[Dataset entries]
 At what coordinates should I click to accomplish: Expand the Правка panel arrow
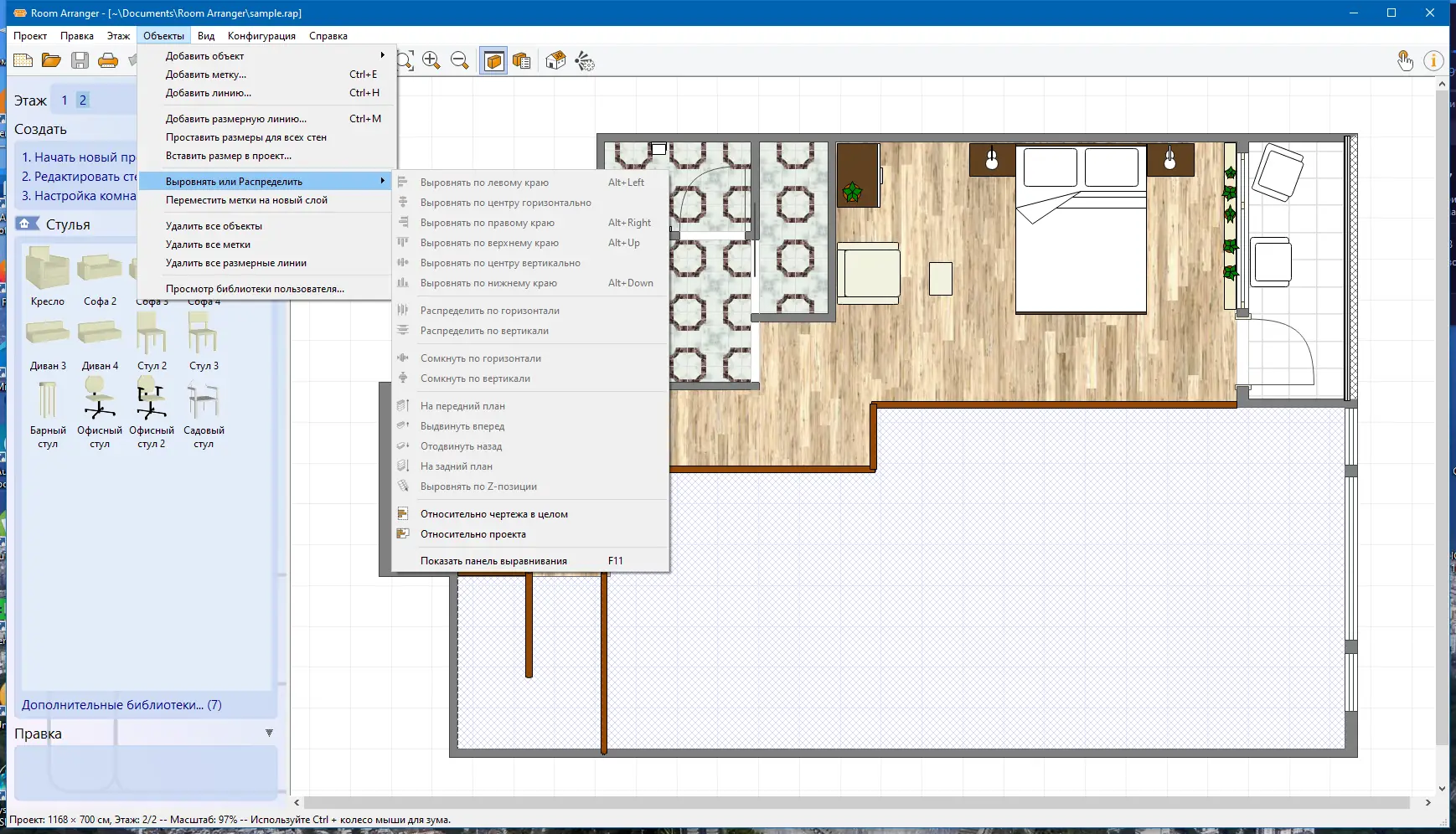269,733
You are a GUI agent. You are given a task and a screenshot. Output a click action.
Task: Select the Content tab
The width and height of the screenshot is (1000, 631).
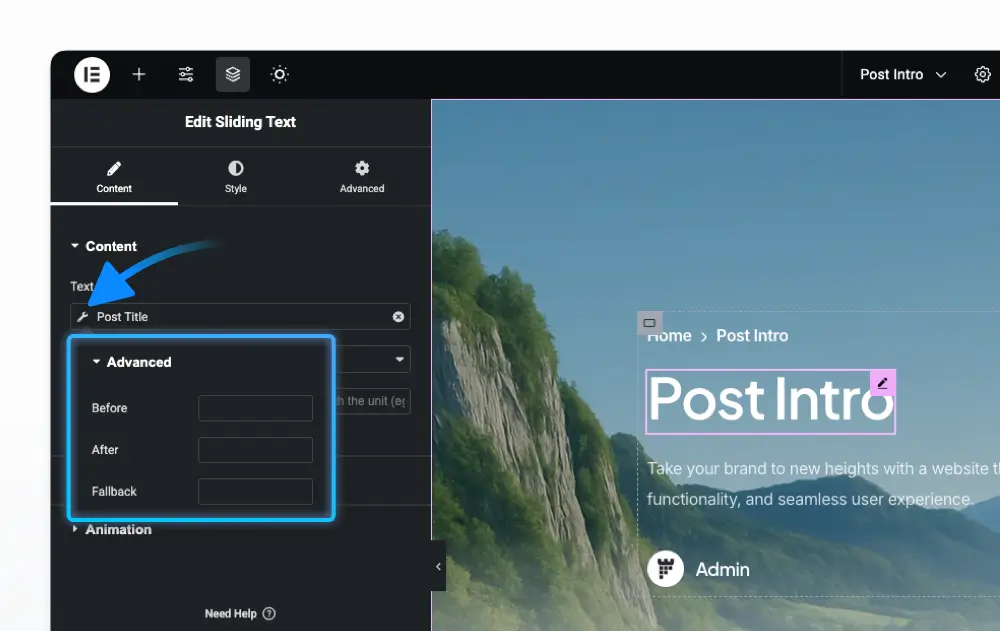[x=114, y=177]
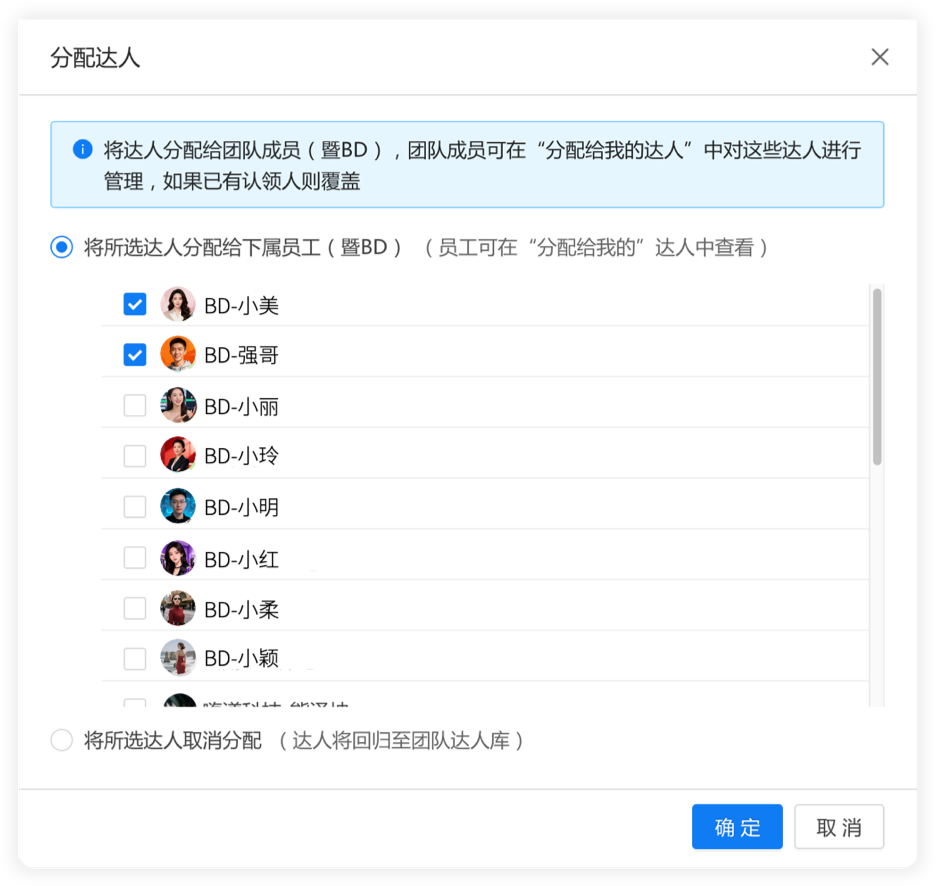Image resolution: width=936 pixels, height=886 pixels.
Task: Click BD-小玲 avatar icon
Action: coord(178,455)

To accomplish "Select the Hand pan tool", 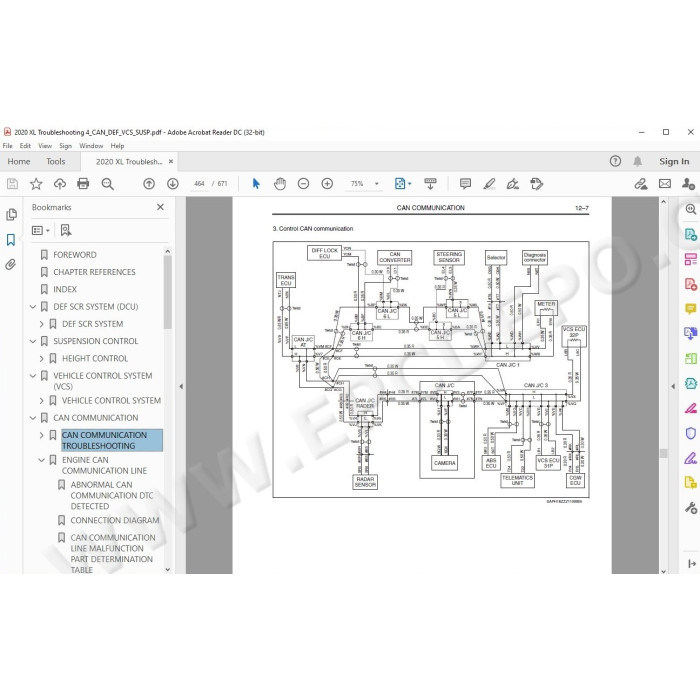I will click(280, 183).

PROBLEM:
What you return should be only the exact lines from the top of the entries through the line with "Task: Select the Content tab", minus the pictures.

SOLUTION BELOW:
 At what coordinates should I click to accomplish: Expand the Правка panel arrow
269,733
You are a GUI agent. You are given a task and a screenshot. Output a click action.
Task: Select the Content tab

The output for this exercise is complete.